Voice: Poems – Allison Joseph

Voice: Poems - Allison Joseph

Poetry. Paper, Perfect Bound. 36pp.
$12.95 plus S&H
2009, ISBN 978-0932412-751

This enjoyable collection further demonstrates Allison Joseph’s uncanny grasp of language and image, along with a kind of playful and soulful voice that makes her poetry accessible to all.

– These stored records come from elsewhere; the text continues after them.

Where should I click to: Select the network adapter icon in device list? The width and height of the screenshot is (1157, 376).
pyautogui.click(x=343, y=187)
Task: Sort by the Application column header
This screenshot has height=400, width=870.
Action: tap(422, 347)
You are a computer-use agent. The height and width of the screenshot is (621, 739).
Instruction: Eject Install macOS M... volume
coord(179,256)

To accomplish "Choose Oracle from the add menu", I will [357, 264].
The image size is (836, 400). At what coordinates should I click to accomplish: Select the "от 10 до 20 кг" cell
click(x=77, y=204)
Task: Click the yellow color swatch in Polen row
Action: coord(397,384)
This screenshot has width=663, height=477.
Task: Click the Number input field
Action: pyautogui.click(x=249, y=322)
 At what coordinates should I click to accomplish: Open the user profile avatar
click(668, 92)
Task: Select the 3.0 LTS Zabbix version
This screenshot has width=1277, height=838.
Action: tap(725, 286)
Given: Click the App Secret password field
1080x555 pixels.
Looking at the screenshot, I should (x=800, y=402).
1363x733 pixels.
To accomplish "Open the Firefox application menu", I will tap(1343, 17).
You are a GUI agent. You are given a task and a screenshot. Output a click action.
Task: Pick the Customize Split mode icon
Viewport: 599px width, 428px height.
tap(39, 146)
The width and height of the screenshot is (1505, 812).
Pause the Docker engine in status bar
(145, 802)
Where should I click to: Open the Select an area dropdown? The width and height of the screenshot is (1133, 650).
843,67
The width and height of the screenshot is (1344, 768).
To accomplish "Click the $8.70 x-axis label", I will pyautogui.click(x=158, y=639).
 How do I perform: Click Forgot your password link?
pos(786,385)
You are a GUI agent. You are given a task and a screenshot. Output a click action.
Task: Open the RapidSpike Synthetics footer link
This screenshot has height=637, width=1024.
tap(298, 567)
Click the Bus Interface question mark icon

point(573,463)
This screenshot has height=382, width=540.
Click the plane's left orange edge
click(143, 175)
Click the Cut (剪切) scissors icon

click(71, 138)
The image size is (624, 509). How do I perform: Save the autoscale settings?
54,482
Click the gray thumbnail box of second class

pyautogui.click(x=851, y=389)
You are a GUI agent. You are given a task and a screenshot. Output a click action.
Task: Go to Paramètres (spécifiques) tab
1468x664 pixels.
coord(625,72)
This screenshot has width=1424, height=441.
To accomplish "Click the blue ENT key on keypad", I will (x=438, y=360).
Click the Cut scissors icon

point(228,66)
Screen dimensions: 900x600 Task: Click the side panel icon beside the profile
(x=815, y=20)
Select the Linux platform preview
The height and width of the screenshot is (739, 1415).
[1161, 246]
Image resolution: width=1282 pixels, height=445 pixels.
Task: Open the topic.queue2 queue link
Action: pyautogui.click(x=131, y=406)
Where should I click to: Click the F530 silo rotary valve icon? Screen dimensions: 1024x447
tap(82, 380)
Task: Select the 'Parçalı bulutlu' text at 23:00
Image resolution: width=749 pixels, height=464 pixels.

Allison Joseph interviewed at LunchTicket


Extraction
by Allison Joseph

If there’s a poem in you,
get it out by any means necessary—use pliers
if you must, or grab it with your bare
hands and pull, dislodging stony roots,
thorny bushes. Don’t let that poem
hunker beneath your skin, unsaid,
unshed, stuck between bones or
swallowed. If it’s too weak to come
out, too fluttery and unstable, feed
yourself lines from other, stronger
poems until your poem grows thick-
thighed, sable-tongued, ready to strut,
sultry, agile. If your poem is minnow-
slippery, just as quick, you must move
quickly too, casting your net wide
but not letting your poem tangle
in its nylon. No excuses when a poem
burgeons, nascent, budding on the cusp
of your lips, terrace of your tongue.
Don’t let that poem sail from you,
send you a postcard later. Go get it
now, before it scurries away,
scattering words in its wake.


Allison Joseph is the author of five full-length collections of poetry, What Keeps Us Here (Ampersand, 1992), Soul Train (Carnegie Mellon, 1997), In Every Seam (University of Pittsburgh Press, 1997), Imitation of Life (Carnegie Mellon, 2003) and Worldly Pleasures (Word Press, 2004). What Keeps Us Here was the winner of Ampersand Press’ 1992 Women Poets Series Competition. It also received the John C. Zacharis First Book Award from Ploughshares and Emerson College in Boston. In addition, she was awarded Illinois Arts Council Fellowships in Poetry in 1996 and 2007 and a Literary Award from the Illinois Arts Council in 1997. Currently she is an Associate Professor at Southern Illinois University, Carbondale, where she serves as editor for Crab Orchard Review and director of the Young Writers Workshop, a summer conference for high school-aged writers.